1. A town has a population of 100,000 now and the population is increasing 10% every year. What will be the population in 5 years?
2. How many poles will be in a pile of telephone poles if there are 30 in the bottom layer, 29 in the second, and so on, until there is one in the top layer?
3. How far up and down will a ball travel before stopping if it is dropped from a height f 12 m, and each rebound is 1/3 of the previous distance.
#1: 100000 * 1.1^5
#2: Sum of the first n integers is n(n+1)/2
#3 12 + 2*4/(1 - 1/3)
1. To find the population in 5 years, we need to calculate the increase in population for each year and then add it to the initial population.
First, let's find the increase in population for one year. We know the population is increasing by 10% each year, which means it will be multiplied by 1.10.
So, the population after one year will be 100,000 * 1.10 = 110,000.
Since we want to find the population after 5 years, we have to repeat this process four more times:
Year 1: 110,000 * 1.10 = 121,000
Year 2: 121,000 * 1.10 = 133,100
Year 3: 133,100 * 1.10 = 146,410
Year 4: 146,410 * 1.10 = 161,051
Finally, for Year 5:
Year 5: 161,051 * 1.10 = 177,156.1
Therefore, the population in 5 years will be approximately 177,156.
2. This problem involves finding the sum of an arithmetic sequence. To find the number of poles in the pile, we need to sum the number of poles in each layer.
We are given that in the bottom layer, there are 30 poles. In the second layer, there are 29 poles, and so on. The pattern suggests that we have a decreasing arithmetic sequence.
We can calculate the sum using the formula for the sum of an arithmetic sequence:
Sn = (n/2) * (a + L)
Where Sn is the sum, n is the number of terms, a is the first term, and L is the last term.
In this case, the number of terms is equal to the number of layers, which is 30.
Using the given information, we can substitute the variables into the formula:
Sn = (30/2) * (30 + 1)
Simplifying:
Sn = 15 * 31
Sn = 465
Therefore, there will be 465 poles in the pile.
3. To find how far the ball travels before stopping, we need to sum the geometric series formed by the rebounds.
Given that the ball is dropped from a height of 12 meters and each rebound is 1/3 of the previous distance, we can interpret this as a decreasing geometric sequence.
The formula for the sum of a finite geometric series is:
Sn = a * (1 - r^n) / (1 - r)
Where Sn is the sum, a is the first term, r is the common ratio, and n is the number of terms.
In this case, the first term is 12 meters, the common ratio is 1/3, and we need to find the number of terms.
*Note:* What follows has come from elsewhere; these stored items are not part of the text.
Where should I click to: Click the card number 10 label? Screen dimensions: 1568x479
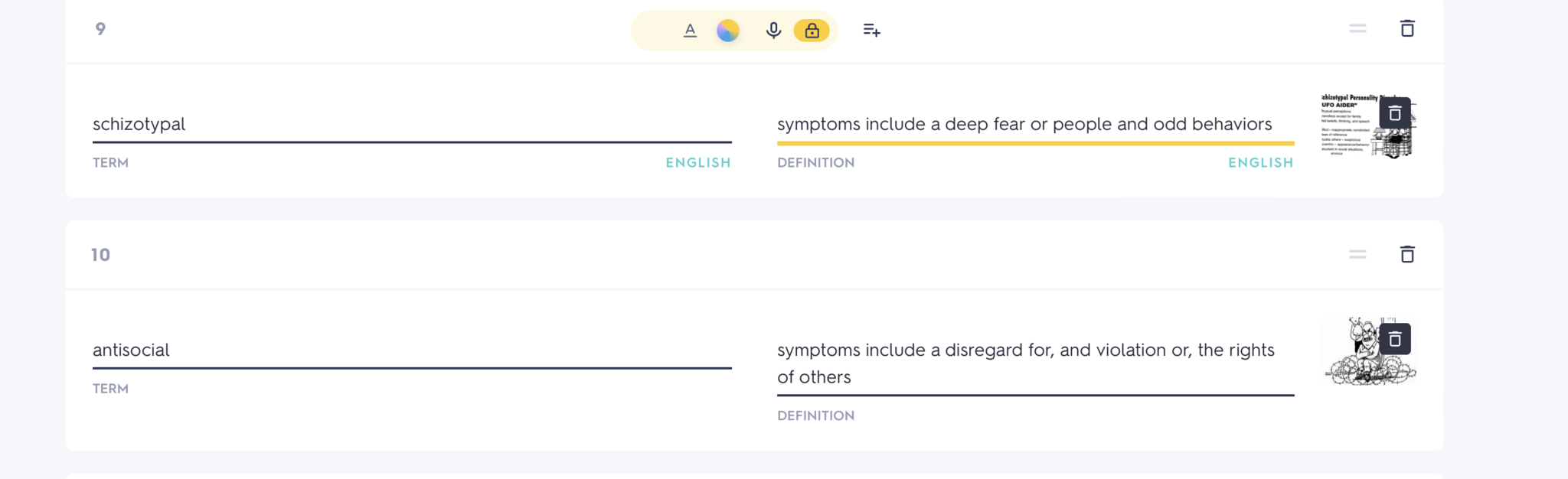100,255
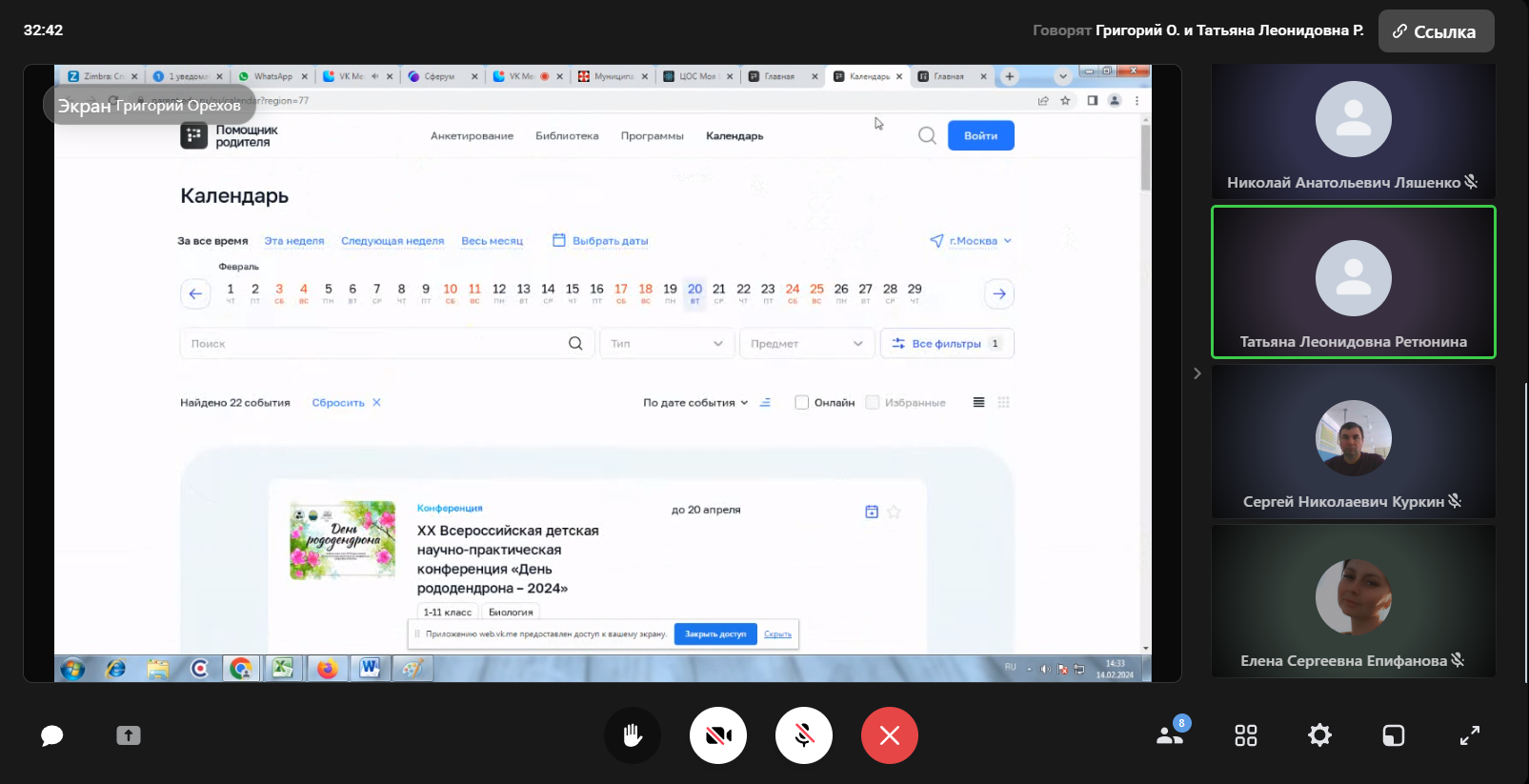Click the share screen upload icon
The width and height of the screenshot is (1529, 784).
[129, 735]
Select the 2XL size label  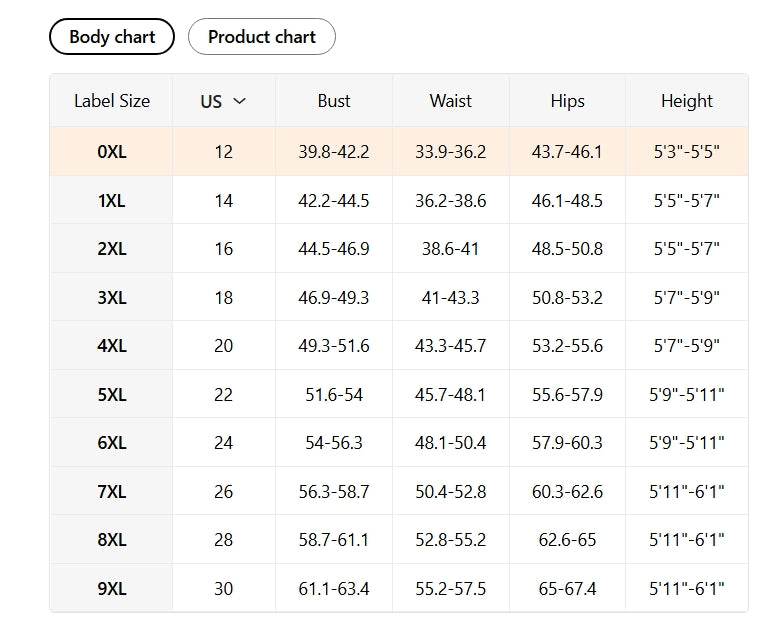coord(112,249)
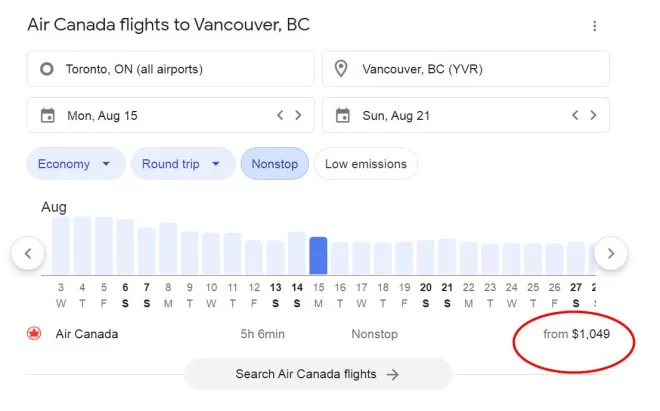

Let's calculate the number of terms using the formula for the sum of an infinite geometric series:
Sn = a / (1 - r)
12 = a / (1 - 1/3)
12 = 3a / (2/3)
12 * (2/3) = 3a
8 = 3a
a = 8 / 3
Now we can calculate the sum of the series:
Sn = (8/3) * (1 - (1/3)^n) / (1 - 1/3)
To determine the number of terms, we need to find how many rebounds occur before the ball stops bouncing. Each rebound is 1/3 of the previous distance, so the height of each rebound is (1/3)(previous height).
Given that the first term is 12 meters, the height of the first rebound is (1/3)(12) = 4 meters. For each subsequent rebound, the height decreases by a factor of 1/3.
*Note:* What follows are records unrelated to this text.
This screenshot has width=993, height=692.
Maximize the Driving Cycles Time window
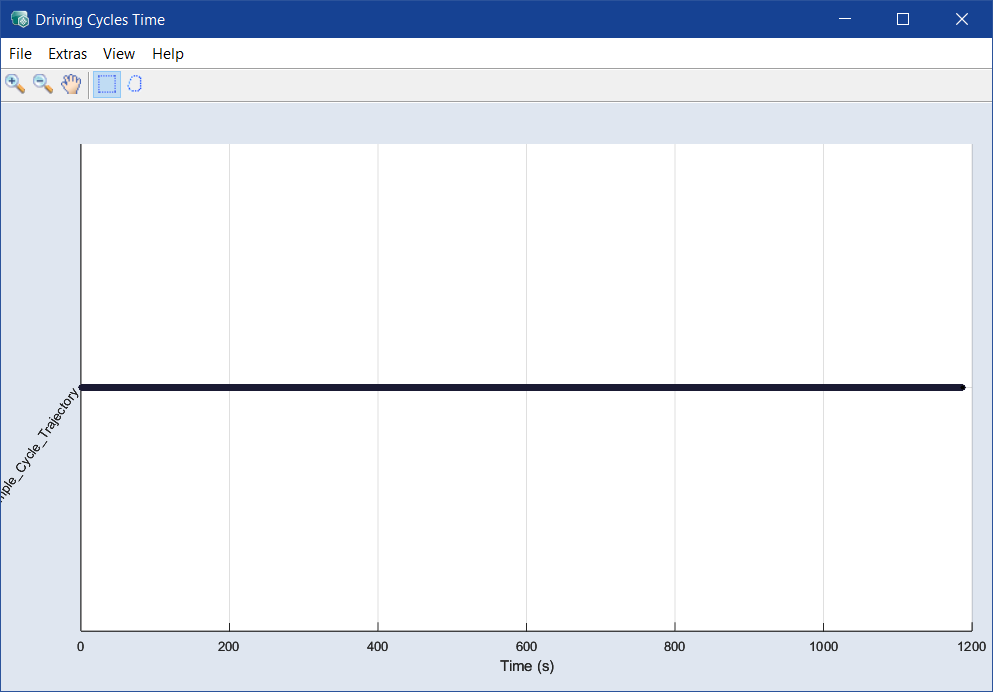(x=903, y=19)

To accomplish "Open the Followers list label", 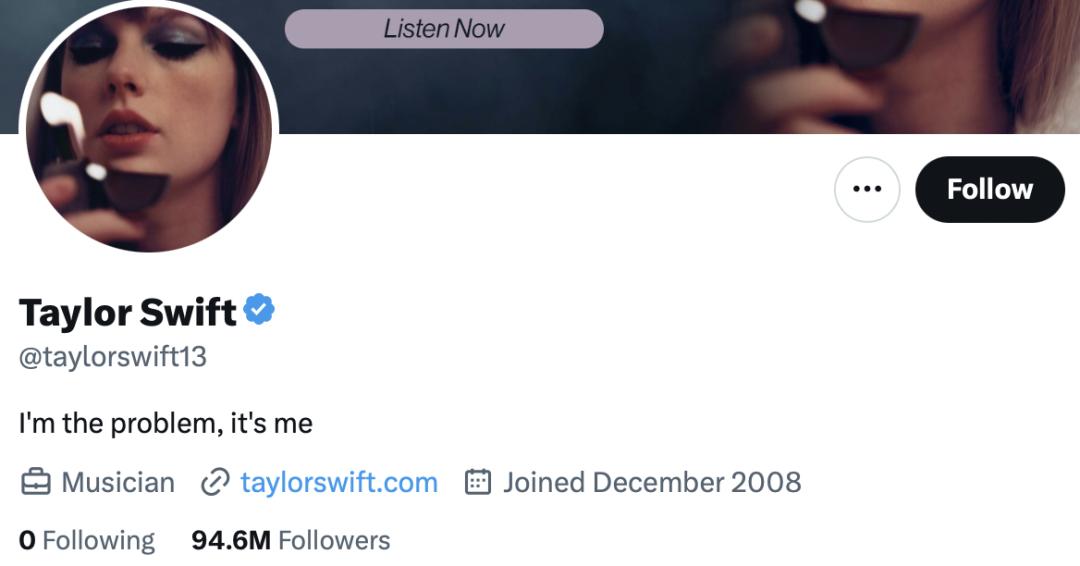I will coord(334,541).
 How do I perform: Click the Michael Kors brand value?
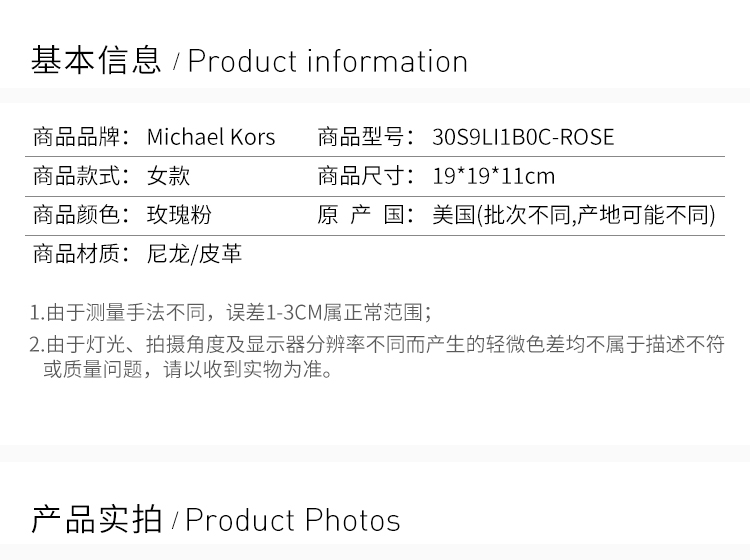pos(211,137)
To determine when the ball stops, we need to find the point at which the height becomes negligible, meaning it is less than some threshold (for example, 0.01 meters).
Let's say the height threshold is 0.01 meters. We can set up an equation to solve for the number of terms:
(1/3)^n * (8/3) < 0.01
Simplifying the inequality:
(1/3)^n < 0.01 * (3/8)
(1/3)^n < 0.00375
To solve for n, we can use logarithms:
n * log(1/3) < log(0.00375)
n > log(0.00375) / log(1/3)
Using a calculator, we can find that n > 4.81. Since n represents the number of rebounds, we'll take the next whole number, n = 5.
Now, let's substitute the values into the formula for the sum of the geometric series:
Sn = (8/3) * (1 - (1/3)^5) / (1 - 1/3)
Calculating:
Sn ≈ (8/3) * (1 - 1/243) / (2/3)
Sn ≈ (8/3) * (242/243) / (2/3)
Sn ≈ (8/3) * (242/243) * (3/2)
Sn ≈ (8 * 242) / 243
Sn ≈ 1936 / 243
Therefore, the ball will travel approximately 7.97 meters up and down before stopping.